▶ PROBLEM: Copy out all the lines of the data that hold the word "Switch".

======== EXERCISE INPUTS

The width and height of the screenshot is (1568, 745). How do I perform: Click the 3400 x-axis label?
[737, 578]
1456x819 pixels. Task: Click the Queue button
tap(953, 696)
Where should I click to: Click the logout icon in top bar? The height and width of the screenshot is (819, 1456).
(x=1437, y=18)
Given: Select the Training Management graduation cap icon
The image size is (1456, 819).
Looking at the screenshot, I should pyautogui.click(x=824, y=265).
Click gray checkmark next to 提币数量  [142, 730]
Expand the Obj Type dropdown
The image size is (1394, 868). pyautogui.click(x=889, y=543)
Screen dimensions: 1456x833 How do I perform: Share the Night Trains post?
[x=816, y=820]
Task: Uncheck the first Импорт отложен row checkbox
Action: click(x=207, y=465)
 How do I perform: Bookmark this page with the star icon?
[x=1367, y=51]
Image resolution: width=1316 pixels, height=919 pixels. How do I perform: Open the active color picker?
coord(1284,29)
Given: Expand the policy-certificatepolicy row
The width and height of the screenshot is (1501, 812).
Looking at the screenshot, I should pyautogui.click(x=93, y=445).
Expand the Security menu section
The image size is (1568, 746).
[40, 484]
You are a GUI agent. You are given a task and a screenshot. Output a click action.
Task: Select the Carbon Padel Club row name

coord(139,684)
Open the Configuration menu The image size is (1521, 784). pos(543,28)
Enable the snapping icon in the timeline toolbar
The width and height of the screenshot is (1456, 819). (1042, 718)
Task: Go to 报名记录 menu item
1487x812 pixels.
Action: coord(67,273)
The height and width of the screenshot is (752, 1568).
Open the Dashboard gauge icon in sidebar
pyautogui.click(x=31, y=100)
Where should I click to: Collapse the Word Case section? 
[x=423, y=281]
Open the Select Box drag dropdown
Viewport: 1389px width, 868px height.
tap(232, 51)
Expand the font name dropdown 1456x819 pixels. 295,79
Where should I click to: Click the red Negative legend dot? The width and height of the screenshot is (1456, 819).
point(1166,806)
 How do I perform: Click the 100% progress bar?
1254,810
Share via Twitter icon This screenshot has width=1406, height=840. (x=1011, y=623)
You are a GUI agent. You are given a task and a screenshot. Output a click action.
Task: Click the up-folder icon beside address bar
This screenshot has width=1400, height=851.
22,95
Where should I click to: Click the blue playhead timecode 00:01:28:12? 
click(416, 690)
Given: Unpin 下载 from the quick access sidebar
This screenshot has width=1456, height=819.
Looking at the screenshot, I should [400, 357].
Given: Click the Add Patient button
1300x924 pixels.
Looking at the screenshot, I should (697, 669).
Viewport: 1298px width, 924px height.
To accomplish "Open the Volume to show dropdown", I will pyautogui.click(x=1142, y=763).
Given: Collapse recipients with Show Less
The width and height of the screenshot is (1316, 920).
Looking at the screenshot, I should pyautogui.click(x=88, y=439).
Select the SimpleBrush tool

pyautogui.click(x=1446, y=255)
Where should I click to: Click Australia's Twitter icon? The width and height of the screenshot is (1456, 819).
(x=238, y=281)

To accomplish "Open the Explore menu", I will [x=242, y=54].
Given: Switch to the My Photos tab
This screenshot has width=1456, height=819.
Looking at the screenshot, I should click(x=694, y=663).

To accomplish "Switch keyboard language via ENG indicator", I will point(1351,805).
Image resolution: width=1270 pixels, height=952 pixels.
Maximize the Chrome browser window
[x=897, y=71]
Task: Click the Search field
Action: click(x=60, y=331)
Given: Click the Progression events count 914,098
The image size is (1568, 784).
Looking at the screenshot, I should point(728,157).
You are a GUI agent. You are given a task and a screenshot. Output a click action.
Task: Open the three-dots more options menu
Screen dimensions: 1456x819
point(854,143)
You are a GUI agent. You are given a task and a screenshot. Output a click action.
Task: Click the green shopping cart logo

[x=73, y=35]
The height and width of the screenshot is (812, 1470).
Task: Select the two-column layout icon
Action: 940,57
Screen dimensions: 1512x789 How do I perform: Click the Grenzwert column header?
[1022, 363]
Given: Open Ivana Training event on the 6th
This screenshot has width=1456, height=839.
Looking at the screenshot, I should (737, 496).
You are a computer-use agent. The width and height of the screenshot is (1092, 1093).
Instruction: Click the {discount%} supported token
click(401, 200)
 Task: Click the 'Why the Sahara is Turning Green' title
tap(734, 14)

================

▶ OUTPUT FOR THIS TASK:
Given: Switch to the My Photos tab
To accomplish "Switch keyboard language via ENG indicator", I will point(1351,805).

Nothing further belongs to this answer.